= Gokprosh =

Gokprosh is a ridgeline of hills, part of the Coast Range of Baluchistan, Pakistan. The area is noted for being the site of engagements between the British and Baloch rebels in the 1898 Baloch uprising.

==Physical description==
Gokprosh consists of a single ridge at the eastern end which, however, gradually widens into the usual collection of parallel ridges as it approaches the western boundary of the country. Here the little valley of Kastag is to be found enclosed within it.
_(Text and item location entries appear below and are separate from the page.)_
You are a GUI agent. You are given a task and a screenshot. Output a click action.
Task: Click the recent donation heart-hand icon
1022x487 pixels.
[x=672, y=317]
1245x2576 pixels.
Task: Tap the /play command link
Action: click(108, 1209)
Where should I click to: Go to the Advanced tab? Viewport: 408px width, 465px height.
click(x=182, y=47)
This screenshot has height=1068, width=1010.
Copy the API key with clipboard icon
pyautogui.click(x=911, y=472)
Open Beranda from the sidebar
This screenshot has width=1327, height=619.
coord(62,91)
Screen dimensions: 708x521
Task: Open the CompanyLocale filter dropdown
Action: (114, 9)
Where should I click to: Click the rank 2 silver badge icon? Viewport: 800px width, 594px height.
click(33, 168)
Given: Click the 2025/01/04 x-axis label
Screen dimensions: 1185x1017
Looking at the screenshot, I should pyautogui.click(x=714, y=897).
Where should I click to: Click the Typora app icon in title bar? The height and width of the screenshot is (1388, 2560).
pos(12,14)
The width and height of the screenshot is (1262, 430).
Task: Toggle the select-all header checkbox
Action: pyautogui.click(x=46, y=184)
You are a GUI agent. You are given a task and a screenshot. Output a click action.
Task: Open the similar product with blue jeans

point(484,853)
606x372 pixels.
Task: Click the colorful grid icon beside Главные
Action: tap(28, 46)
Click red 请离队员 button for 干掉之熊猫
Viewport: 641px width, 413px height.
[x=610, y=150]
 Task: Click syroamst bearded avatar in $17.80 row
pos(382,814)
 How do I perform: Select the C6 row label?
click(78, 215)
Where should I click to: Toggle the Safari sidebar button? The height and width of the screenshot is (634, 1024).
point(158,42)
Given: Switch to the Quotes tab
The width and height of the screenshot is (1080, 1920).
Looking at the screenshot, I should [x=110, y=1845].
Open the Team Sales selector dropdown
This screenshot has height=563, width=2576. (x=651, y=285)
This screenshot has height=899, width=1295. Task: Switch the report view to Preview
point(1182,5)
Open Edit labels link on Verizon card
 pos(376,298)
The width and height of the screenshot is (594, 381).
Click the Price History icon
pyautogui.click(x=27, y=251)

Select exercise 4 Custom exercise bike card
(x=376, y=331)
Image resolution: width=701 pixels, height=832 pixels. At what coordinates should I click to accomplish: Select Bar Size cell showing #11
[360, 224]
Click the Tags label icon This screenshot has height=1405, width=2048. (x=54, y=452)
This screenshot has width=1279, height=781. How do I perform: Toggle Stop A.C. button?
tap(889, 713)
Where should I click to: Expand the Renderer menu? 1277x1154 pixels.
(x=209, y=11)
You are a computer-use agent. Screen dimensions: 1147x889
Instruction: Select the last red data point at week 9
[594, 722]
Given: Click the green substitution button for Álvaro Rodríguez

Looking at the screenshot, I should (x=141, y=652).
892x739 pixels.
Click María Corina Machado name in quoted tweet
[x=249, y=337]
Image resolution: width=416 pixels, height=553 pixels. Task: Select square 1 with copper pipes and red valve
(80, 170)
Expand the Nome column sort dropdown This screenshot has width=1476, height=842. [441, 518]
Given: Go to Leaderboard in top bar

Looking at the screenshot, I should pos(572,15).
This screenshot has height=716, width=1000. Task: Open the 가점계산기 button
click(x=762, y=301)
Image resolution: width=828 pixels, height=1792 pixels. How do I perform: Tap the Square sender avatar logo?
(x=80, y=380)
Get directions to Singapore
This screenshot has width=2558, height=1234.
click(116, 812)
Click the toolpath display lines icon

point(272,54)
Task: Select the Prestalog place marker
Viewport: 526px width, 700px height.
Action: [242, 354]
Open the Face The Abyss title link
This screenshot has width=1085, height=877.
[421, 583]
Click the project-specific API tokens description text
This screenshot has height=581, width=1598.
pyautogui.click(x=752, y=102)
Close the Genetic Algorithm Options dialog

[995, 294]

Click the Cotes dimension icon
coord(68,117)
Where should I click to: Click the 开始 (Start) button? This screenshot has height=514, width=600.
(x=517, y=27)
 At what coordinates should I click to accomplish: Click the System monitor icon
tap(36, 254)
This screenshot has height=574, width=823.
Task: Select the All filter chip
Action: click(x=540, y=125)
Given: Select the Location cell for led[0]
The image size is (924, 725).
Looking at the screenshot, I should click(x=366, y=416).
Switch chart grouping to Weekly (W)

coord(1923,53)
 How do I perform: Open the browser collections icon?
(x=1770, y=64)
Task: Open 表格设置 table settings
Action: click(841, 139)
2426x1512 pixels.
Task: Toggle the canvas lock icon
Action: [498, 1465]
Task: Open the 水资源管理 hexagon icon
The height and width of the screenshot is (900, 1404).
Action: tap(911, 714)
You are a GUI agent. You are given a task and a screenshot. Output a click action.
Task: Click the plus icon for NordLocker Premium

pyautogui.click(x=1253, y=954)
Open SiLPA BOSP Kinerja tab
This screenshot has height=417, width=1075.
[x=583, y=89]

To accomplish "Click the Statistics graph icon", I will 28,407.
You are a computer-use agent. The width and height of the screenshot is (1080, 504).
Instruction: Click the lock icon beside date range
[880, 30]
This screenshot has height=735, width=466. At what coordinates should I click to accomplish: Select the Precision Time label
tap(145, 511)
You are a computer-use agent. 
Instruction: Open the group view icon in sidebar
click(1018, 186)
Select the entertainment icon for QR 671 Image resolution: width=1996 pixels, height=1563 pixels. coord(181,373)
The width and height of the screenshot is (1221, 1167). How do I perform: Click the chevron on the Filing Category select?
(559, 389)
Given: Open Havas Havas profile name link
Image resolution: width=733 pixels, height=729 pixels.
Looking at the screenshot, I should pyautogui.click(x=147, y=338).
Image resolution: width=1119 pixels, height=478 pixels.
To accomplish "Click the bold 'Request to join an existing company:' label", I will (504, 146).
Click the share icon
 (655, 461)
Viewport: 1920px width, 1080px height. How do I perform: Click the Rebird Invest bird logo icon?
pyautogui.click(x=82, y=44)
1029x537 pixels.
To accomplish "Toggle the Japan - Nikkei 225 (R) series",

Midway in its length, the Nihing and Kech rivers join at Kaur-e-awaran and, forming the Dasht river, break southward through a fine gorge known as Gatt.

The summit of the range varies considerably in its general character, the peaks being sometimes pointed and sometimes having flat tops, which broaden out occasionally into plateaux of considerable extent. The principal ones are at the eastern end and include Janzat (4,345), Mukh (3,984) and Khudaband (1,315). It is uninhabited except at Kastag, which was held by Sardar Mir Ahmad of Baho in 1903, and was peopled by Kosags and Lagors. The vegetation is similar to that of the main range. The rocks at the western end of the range are nummulitic, but their age is undecided. A little north of Kastag they consist of very fine grey shales and sandstones with vertical beds and a regular east and west strike.

A 1907 publication notes: There are few difficulties in travelling across the Gokprosh hills. Tal-e-sar is crossed by the track from Pasni to Panjgur via Pidark; and the bridle-path from Pasni to Turbat crosses the range to the south of Turbat; the main track from Gwadar to Turbat passes over the range between Kani and Gushtang, and that from Gwadar to Tump runs via Pittok, crossing the range to the north of Mach Chat. Several tracks also lead from Nigwar and Dasht to Mand, the principal one being that which goes over the Talidar-e-kandag to Mand, and is known as Sargwap-e-rah on account of its frequent zigzags.